I responded to Time in similar fashion to multiple other twitter users, I think you meant, "Convicted rapist," not "Swimmer." Time has yet to change the headline.
It's probably not coincidence that today I'm listening to an audio book by Josh Sundquist. He describes this scene in which he and his college freshman buddy sneak into a frat party through a basement window. Everyone is grinding. He sees a girl he's hung out with a few times. She waves at him, so he decides he wants to dance with her. Not grinding per se, but real close. He walks up right next up to her and puts both of his hands on her waist to dance with her.
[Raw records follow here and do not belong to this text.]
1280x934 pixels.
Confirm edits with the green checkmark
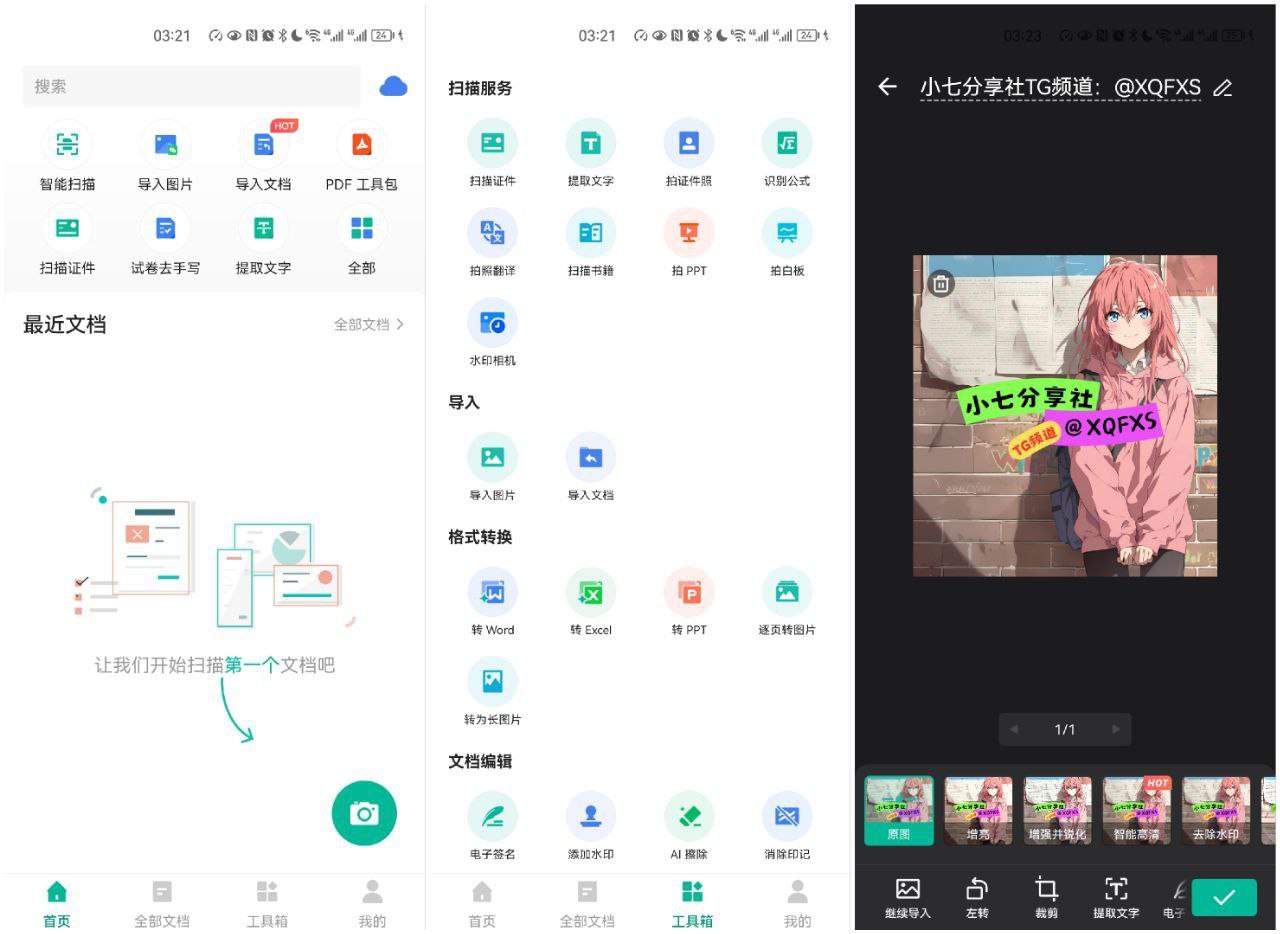tap(1225, 897)
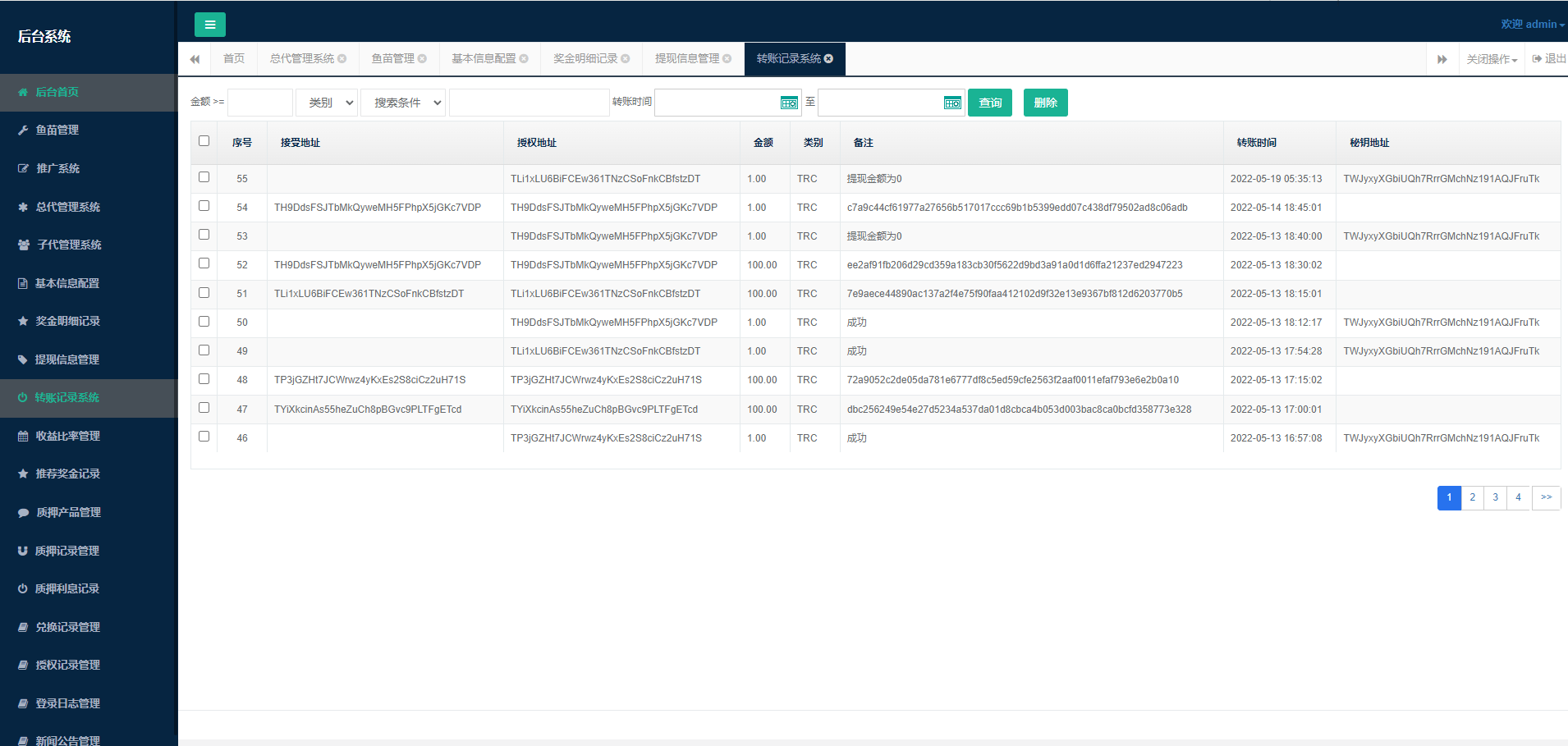The image size is (1568, 746).
Task: Select the checkbox for row 51
Action: (x=204, y=293)
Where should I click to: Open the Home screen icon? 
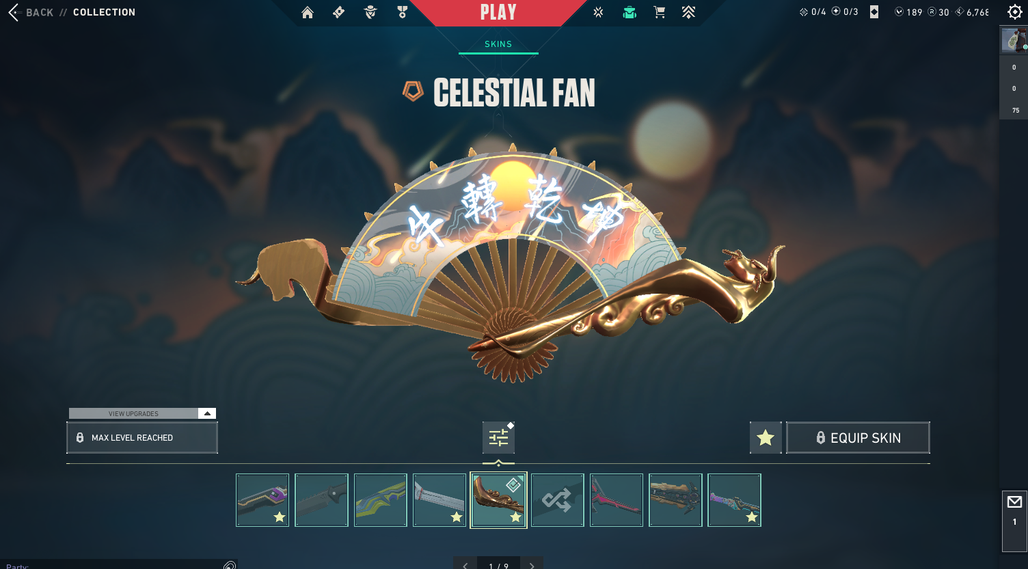click(x=307, y=12)
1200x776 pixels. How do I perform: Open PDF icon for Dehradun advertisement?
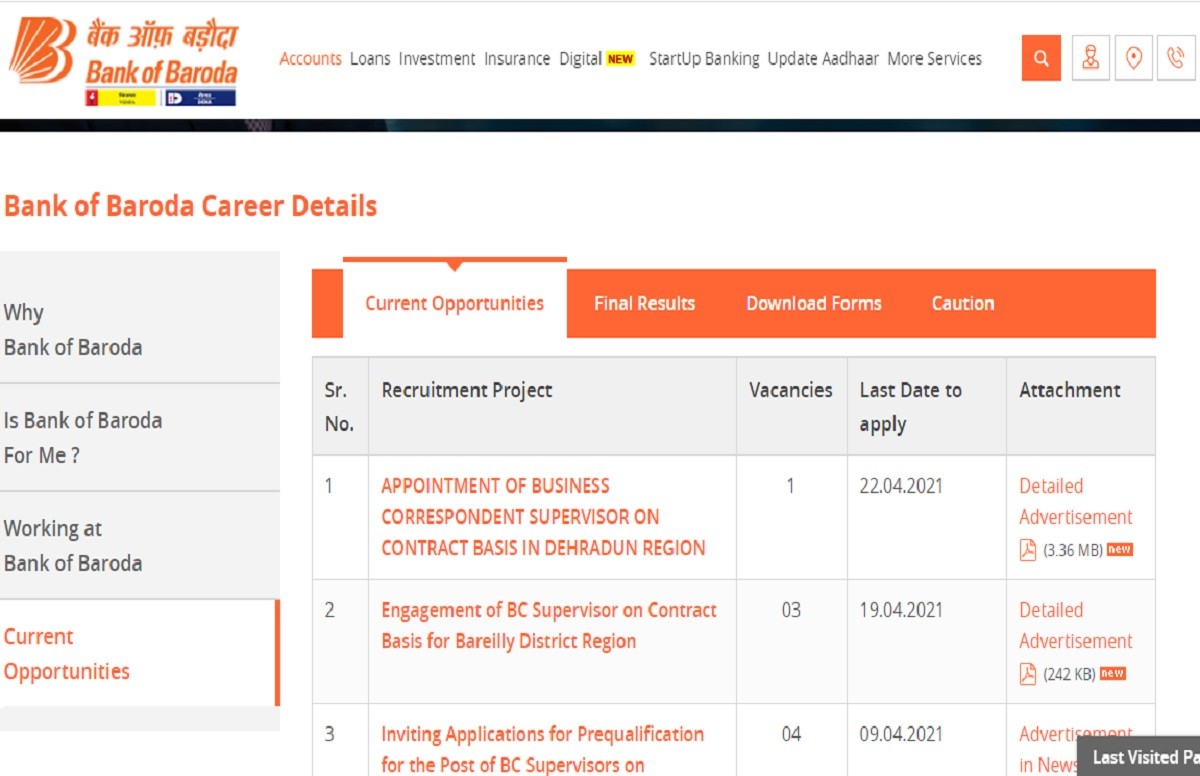coord(1028,550)
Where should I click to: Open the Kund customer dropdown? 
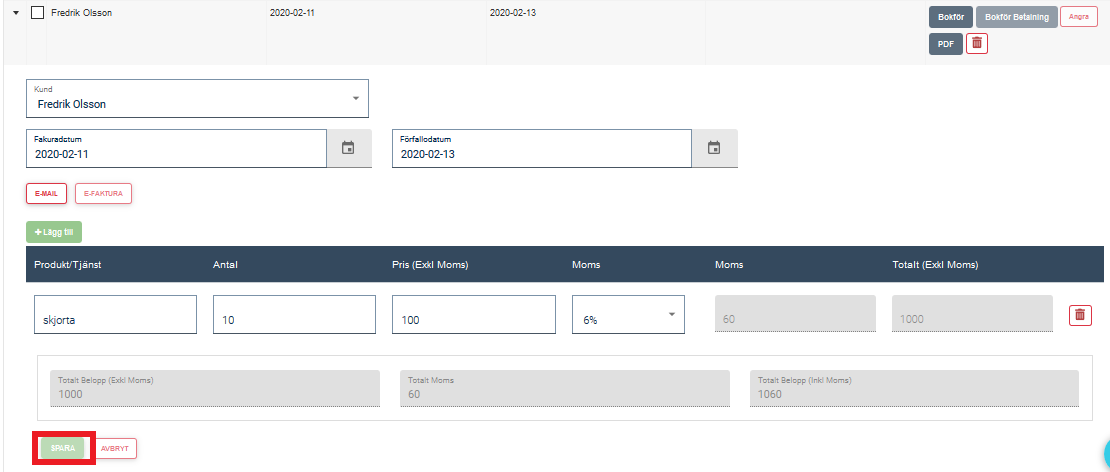(x=197, y=98)
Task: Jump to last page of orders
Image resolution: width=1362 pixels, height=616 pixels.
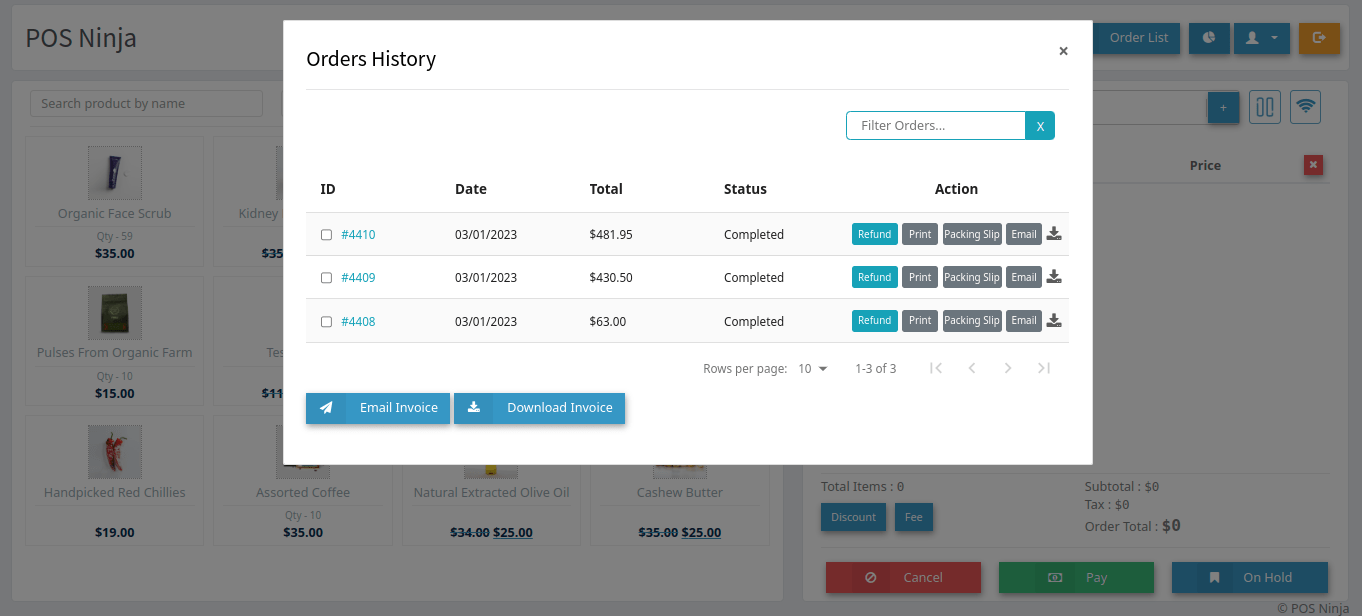Action: [1044, 369]
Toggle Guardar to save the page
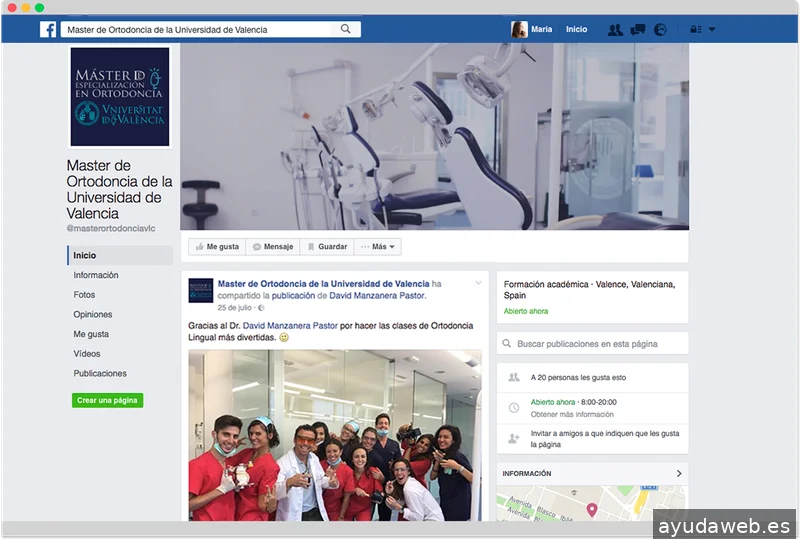The height and width of the screenshot is (543, 800). (x=327, y=247)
She pulls back quickly and says, "Sorry. I just don't wanna dance like that." He then goes on for minutes (it's an audio book) about how it was so hurtful to him and how he can't believe how badly she rejected him. She tells him afterward, "Stay and dance with us." But he keeps going on and on about the rejection. He literally storms off and leaves the party.
I just want to say something. Why does he think that he can walk up to a girl he barely knows, who has literally done nothing but smile and wave at her, and invade her personal space in such a way? Why doesn't he step back and think, "Hey, maybe I just violated her boundaries and came on too strong?" It's all about how he can't believe she was so repulsed by him. Even though she said she just didn't want to dance like that. There is absolutely no thought of, "Maybe I shouldn't have done that." "Maybe I should apologize for making her uncomfortable." I'm not saying some girls would have been into that. But she wasn't. And that's okay. She handled it kindly. He could have responded in kind. She apologized, but he didn't.
The lack of insight into her feelings is much like Brock Turner's lack of thought about what his victim would want. Much like his lawyer and family all played it out like, "Well, she was drunk and she was at a frat party, so how could she not have wanted that. This is all just alcohol and frat parties and he's just such a nice guy." Why is it so hard for these guys to take a step back and just think, "Maybe I should have considered what she wanted and how uncomfortable I just made her." "Maybe I should say, 'sorry.'" Instead of playing it out like somehow they are the victims in these stories. A poor swimmer who had to go to jail and a poor guy who got rejected by a girl. It just makes me crazy. That's all.
My divorce was finalized today. It's a mixed bag of emotions. Last week when I learned that it was close, I started sobbing. I called my mom. She was supportive. And then she said something profound. "Remember when you used to cry like this every day?" And that's true. I cried like that multiple times a week until I moved out. The crying didn't stop completely when I moved, but it sure slowed down.
Today when I got the news, I didn't cry. I was glad to feel some relief. I sent a text to Janae telling her it was official with a fist emoji. She said, "fist like you want to punch some one or like pound it?" And it was more like pound it. Look. I made it out alive.
I managed to stave off tears listening to this song on repeat until I didn't want to hear it again.
She got me through breakups in college, so why not now?
Traci and Maizy brought me a BLT, which might sound surprising since I don't like bacon. But it's what I felt like eating today. And they chatted and lifted my spirits and it was just all in all nice to have some company.
And if nothing else I've learned, it's that there is something so liberating about going through a terrible experience, one that is so hard you aren't sure you'll make it through, and then coming out on the other side alive. Touch my arms, legs, torso...intact. I mean, definitely damaged a bit. But also more substantial. And knowing that the damage won't last forever. It's reassuring. It helps you believe in your own strength more than just about anything other than being able to bench press like 200 pounds. Which is basically impossible, so we take our strength where it comes. Even if it comes in struggle.